O contínuo acumular de erros em matéria de planeamento físico, de planeamento urbanístico e de gestão da via pública a par do aumento real dos factores de produção - nomeadamente de mão-de-obra, energia e equipamento - levaram a que as condições de exploração se tivessem agravado progressivamente, tendo como consequência que, para determinados serviços, o preço de venda comercialmente praticável passou a não cobrir os custos de produção, o que levou os empresários privados a abandonar cada vez mais a prestação desses serviços.
2. Actualmente, os custos de exploração das redes de transportes colectivos urbanos de passageiros só em parte são pagos pelos utentes, aceitando o Estado, no âmbito de uma política de interesse social, suportar a diferença entre o custo real e as receitas directas obtidas na exploração.
Na prática, todo o contribuinte, qualquer que seja a região onde resida, paga a existência destes transportes abaixo do seu custo real, quando na realidade os principais beneficiários (os utentes e também os seus empregadores) se circunscrevem aos grandes centros urbanos.
3. Importa alterar esta situação criando condições de maior justiça e equidade na repartição de encargos decorrentes da existência dos sistemas de transportes colectivos urbanos de passageiros.
Assim, no âmbito do presente decreto-lei, aponta-se para que a atribuição de indemnizações compensatórias a estes transportes passem a ser da competência dos municípios onde existam essas redes de transportes, criando-se, para o efeito, uma taxa municipal de transportes a ser suportada pelos empregadores.

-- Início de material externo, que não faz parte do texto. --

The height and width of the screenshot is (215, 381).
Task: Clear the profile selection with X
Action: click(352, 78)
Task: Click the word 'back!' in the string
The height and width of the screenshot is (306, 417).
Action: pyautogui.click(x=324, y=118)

A taxa, a fixar de acordo com o presente diploma, poderá situar-se entre 0,5% e 1,5%, do valor dos salários pagos por cada entidade empregadora e será aplicada nos municípios, associações ou federações de municípios com população igual ou superior a 50000 habitantes e que disponham de redes de transportes colectivos urbanos de passageiros.
4. Deste modo poderá reduzir-se, por um lado, a carga fiscal geral, ao mesmo tempo que se transfere para o poder local atribuições e recursos que lhe devem competir no âmbito da gestão do quadro de vida em que se insere a existência de transportes públicos.

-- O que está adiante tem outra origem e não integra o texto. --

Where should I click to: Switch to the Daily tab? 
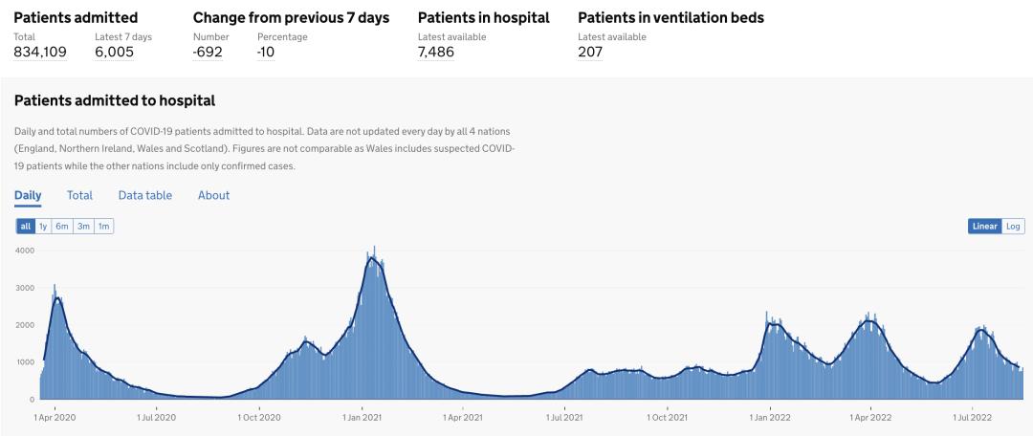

Assim, estes serviços de transportes passam a ser financiados pelos utentes, pelos municípios quer através dos recursos obtidos com a criação da taxa municipal de transportes quer de recursos das próprias colectividades locais atribuídos no âmbito da Lei das Finanças Locais e pelo Estado, em casos em que o interesse geral e colectivo o justifique.

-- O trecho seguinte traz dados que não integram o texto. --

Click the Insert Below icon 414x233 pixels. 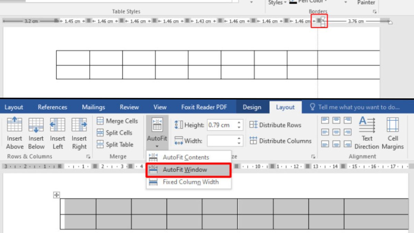pyautogui.click(x=36, y=125)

5. Em síntese, a criação de uma taxa municipal de transportes, objecto do presente decreto-lei, visa fundamentalmente possibilitar a melhoria dos serviços de transportes colectivos urbanos de passageiros através de uma mais justa repartição dos custos de financiamento da prestação das respectivas funções de serviço público.
Assim:
No uso da autorização conferida pela Lei 25/83, de 8 de Setembro:
O Governo decreta, nos termos da alínea b) do n.º 1 do artigo 201.º da Constituição, o seguinte:
Art. 1.º - 1 - É criada a taxa municipal de transportes, adiante designada abreviadamente por TMT, a qual se destina ao financiamento dos sistemas de transportes colectivos urbanos de passageiros.
2 - O produto da TMT constitui uma receita municipal consignada:
a) Ao pagamento aos transportadores que operem nos referidos sistemas de indemnizações compensatórias resultantes de serviços neles prestados e a título de proveitos de exploração complementares;
b) Ao financiamento de investimentos necessários ao desenvolvimento e à melhoria dos mesmos sistemas de transportes.
3 - Os investimentos referidos na alínea b) do número anterior incluem:
a) A aquisição de material circulante que se destine a ser cedido aos transportadores mediante contrato;
b) O financiamento de infra-estruturas de longa duração, excepto a rede rodoviária, as quais, sem prejuízo de serem afectas à exploração dos sistemas referidos no n.º 1, poderão integrar o património dos municípios, suas associações ou federações, nos casos em que não devam pertencer nem ao transportador nem ao Estado;
c) A elaboração de planos de transportes ou de outros estudos de reconhecido interesse para a melhoria e desenvolvimento dos sistemas referidos no n.º 1:
d) As dotações de capital para serviços municipalizados e empresas municipais de transportes públicos urbanos;
e) A subscrição de capital em sociedades de capitais públicos ou em sociedades de economia mista que tenham por objecto a exploração dos sistemas mencionados no n.º 1.
4 - As transferências previstas na alínea a) do n.º 2 não poderão, em cada ano, ultrapassar 70% do produto da TMT cobrada na área do respectivo município, federação ou associação, nem representar, relativamente a cada um dos transportadores, mais de duas terças partes das respectivas receitas tarifárias.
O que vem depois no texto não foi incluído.